Publié: 26 janvier 2011 dans On the road again...

Jamais de mémoire de festivaliers, on avait vu autant de monde au Rendez-Vous de Terres Neuves (Bègles). La raison ? A moins de 48h de l’ouverture du site, une folle rumeur envahit la presse locale : Bertrand Cantat ferait son grand retour sur scène à cette occasion. Et la rumeur n’en était pas une.

Le Rendez-Vous de Terres Neuves est un festival de la contre-culture où se côtoie une population hétéroclite entre bobos et babas, si j’ose dire, entre musique et débats citoyens. Mais pour cette édition 2010, il y avait une foule tous azimuts âgée de 7 à 77 ans, et les rencontres affichaient un fier « complet » ! La plupart du public n’avait qu’un but : assister à la renaissance musicale et scénique de Bertrand Cantat. Et il a fallu s’armer de patience ! Car ce n’est que vers minuit trente que l’inimaginable s’est produit… A la troisième chanson du groupe Eiffel… Tout en douceur ! Tout en discrétion ! Un « guest » de prestige s’est joint à la formation pour interpréter « A tout moment la rue ». Bertrand n’a pas parlé, il a juste chanté, avec un énorme sourire accroché au visage et une pêche d’enfer… Il a ensuite quitté la scène aussi discrètement qu’il est apparu.
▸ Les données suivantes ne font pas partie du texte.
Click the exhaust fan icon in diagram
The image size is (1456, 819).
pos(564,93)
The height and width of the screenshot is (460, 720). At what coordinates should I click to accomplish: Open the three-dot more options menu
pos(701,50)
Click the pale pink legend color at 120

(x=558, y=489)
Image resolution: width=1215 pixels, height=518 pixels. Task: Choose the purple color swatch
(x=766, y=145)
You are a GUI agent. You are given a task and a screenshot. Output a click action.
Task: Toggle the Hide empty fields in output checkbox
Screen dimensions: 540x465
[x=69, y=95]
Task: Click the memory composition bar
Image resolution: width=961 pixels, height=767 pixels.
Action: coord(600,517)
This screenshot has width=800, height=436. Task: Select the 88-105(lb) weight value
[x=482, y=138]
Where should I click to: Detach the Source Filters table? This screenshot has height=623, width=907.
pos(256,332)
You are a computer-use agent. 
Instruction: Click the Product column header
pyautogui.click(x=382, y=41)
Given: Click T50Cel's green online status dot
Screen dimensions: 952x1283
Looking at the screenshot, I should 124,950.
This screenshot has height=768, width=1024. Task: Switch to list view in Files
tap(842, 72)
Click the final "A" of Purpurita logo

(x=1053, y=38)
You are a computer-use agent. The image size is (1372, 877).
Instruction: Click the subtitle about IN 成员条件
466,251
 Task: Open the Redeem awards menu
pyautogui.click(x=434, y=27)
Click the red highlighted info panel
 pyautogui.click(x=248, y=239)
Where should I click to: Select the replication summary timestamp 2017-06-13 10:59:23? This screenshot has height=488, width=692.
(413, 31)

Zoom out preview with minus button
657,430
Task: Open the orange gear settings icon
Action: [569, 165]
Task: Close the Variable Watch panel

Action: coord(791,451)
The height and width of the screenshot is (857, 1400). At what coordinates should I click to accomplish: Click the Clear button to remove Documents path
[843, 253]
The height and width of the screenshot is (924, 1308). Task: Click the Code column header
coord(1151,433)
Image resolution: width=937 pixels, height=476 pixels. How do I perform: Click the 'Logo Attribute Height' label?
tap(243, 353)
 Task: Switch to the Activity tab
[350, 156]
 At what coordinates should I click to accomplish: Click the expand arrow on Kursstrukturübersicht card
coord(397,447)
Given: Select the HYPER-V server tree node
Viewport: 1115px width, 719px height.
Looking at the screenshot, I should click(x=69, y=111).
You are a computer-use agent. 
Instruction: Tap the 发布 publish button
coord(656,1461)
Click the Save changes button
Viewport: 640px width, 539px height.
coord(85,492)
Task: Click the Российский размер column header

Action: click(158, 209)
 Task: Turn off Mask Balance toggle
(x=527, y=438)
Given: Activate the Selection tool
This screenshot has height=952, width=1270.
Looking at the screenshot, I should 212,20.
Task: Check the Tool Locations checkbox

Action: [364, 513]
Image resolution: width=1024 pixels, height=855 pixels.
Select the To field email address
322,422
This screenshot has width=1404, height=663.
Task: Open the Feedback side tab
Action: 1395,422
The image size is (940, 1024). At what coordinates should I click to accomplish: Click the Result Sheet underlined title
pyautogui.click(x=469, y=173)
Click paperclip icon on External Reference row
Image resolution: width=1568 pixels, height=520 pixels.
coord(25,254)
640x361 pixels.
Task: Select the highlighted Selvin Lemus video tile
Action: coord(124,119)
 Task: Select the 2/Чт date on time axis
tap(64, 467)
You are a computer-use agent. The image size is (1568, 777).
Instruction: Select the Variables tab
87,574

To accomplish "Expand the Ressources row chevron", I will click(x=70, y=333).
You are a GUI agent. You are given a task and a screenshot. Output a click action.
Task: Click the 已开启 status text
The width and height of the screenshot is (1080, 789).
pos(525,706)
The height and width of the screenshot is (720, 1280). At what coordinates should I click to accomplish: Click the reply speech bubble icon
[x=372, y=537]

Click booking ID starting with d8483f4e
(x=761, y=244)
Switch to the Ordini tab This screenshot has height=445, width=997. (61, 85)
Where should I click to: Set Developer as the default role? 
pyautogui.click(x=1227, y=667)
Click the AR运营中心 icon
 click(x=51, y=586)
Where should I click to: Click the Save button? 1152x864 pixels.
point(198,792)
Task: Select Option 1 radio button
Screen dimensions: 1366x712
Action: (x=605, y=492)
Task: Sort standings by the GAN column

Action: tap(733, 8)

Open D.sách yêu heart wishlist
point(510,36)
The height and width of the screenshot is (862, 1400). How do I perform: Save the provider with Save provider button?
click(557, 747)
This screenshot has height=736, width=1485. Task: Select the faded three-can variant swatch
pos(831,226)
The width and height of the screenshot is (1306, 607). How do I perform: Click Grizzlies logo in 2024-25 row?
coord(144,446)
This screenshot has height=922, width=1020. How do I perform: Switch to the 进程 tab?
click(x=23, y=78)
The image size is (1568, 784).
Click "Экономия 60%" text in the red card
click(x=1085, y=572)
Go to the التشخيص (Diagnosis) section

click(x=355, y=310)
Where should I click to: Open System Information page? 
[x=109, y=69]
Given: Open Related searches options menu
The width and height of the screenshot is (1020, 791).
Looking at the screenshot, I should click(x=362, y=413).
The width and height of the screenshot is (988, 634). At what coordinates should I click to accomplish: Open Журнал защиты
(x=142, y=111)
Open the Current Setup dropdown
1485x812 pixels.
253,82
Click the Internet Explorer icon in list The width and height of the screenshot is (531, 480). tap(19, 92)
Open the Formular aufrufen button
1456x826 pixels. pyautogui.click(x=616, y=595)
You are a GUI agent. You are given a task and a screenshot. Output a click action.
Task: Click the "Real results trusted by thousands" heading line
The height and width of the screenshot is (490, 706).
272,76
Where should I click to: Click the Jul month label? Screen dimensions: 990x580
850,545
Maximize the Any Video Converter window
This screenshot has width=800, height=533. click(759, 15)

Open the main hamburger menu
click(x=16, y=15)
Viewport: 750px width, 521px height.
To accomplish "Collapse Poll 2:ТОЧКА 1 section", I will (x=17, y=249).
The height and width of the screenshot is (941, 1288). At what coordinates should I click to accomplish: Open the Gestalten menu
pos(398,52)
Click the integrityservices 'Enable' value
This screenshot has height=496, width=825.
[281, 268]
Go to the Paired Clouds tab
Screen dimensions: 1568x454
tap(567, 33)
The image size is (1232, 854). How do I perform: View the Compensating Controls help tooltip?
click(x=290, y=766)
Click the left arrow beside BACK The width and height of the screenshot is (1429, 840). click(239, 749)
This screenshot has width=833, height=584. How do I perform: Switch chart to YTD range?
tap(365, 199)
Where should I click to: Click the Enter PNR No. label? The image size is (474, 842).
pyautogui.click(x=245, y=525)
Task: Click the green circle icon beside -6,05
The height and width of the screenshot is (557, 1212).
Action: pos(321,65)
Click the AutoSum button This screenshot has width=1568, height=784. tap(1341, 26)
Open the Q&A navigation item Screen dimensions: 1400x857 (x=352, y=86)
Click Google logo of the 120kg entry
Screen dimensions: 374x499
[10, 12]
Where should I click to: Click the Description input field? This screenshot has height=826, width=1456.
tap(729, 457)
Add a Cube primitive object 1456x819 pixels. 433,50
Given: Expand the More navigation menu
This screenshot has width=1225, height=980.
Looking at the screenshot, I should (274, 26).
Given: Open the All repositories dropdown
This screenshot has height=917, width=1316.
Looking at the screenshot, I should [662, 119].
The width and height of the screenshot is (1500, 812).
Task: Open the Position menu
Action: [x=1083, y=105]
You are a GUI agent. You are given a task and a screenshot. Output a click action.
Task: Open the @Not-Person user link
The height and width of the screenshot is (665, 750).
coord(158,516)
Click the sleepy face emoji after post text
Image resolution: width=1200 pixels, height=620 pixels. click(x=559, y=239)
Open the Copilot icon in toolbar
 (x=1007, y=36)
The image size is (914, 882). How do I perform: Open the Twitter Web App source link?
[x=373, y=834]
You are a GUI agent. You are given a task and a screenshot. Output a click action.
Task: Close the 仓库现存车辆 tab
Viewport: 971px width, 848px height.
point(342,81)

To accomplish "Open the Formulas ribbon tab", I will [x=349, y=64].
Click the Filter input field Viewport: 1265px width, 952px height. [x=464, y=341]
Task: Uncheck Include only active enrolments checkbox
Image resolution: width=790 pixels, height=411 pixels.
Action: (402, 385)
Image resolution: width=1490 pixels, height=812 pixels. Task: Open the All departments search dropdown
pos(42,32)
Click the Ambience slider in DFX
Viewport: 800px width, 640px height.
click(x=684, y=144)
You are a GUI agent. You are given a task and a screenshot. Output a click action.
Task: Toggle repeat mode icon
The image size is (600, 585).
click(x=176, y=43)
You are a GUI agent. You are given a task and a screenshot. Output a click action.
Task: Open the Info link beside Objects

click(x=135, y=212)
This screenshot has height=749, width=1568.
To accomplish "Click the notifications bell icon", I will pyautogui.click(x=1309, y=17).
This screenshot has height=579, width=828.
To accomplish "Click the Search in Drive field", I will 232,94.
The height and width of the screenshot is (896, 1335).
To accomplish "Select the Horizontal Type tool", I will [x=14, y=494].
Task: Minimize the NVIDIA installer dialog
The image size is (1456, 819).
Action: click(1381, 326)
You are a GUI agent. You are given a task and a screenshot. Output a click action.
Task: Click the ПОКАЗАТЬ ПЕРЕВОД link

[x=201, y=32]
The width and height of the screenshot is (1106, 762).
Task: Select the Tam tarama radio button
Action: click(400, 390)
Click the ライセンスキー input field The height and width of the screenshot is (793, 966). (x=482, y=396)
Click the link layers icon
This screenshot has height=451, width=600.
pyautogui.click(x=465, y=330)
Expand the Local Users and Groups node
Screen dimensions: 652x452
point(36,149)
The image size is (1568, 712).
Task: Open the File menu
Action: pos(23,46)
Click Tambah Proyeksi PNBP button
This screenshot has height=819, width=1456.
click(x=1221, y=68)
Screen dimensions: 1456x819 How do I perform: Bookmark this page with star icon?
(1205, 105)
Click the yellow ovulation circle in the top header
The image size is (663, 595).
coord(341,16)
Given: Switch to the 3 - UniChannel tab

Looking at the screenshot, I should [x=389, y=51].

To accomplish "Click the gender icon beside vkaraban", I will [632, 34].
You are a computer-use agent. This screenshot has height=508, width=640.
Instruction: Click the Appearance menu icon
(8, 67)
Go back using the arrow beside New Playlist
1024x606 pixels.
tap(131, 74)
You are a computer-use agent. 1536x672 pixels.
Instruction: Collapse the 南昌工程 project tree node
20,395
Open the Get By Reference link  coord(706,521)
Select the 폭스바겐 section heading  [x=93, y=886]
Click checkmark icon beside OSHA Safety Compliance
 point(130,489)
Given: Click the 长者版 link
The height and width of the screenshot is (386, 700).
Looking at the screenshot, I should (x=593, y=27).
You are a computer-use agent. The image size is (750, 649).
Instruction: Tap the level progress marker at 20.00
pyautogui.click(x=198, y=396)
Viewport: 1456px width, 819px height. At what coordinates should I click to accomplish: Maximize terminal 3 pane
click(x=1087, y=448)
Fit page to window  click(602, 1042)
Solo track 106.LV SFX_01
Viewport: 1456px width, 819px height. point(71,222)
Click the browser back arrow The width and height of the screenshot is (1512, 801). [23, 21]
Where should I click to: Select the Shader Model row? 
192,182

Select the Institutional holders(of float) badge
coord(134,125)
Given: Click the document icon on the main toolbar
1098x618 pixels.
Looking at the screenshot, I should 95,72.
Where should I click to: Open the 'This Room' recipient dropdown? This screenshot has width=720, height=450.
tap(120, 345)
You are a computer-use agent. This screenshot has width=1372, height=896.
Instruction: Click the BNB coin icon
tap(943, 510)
Le public, lui, est en délire… Moi, la première ! Il y avait aussi un poil de fébrilité parmi les spectateurs : tout le monde voulait se masser au plus près de la scène, bien conscient d’assister à un moment historique dans l’aventure du rock français, de surcroît d’origine bordeluche ! Puis la tension et les bousculades sont retombées… Eiffel a poursuivi sa performance. Les spectateurs n’attendent qu’une chose que Bertrand revienne pour chanter et pour parler ! C’est à la fin, vers une heure et demi du matin que le chanteur de Noir Désir a de nouveau investi la scène pour deux morceaux : « Le temps des cerises » dans une version plus rock que celle qui avait été mise en ligne gratuitement sur le site du groupe, et un morceau d’Iggy Pop « Search and Destroy ». Il a été génial, parfait, généreux, fougueux. Toujours son immense sourire accroché au visage. Le public lui est tout acquis bien sûr, il est aux anges scandant à tout-va des « Bertrand, on t’aime ». Visiblement ému, le leader charismatique de Noir Dez, comme on les appelle à la maison, m’a bouleversée, tout comme mes voisins et mes voisines avec son « Merci, ça fait chaud au cœur ». Je crois que je n’ai jamais vu quelqu’un prendre autant de plaisir sur scène. Je crois que je n’ai jamais vu, entendu et participé à une telle ovation.

Pendant la soirée, de nouveaux bruits parcourent déjà le chapiteau : la formation au grand complet se produirait dans les prochains jours sur la scène du Krakatoa (Mérignac).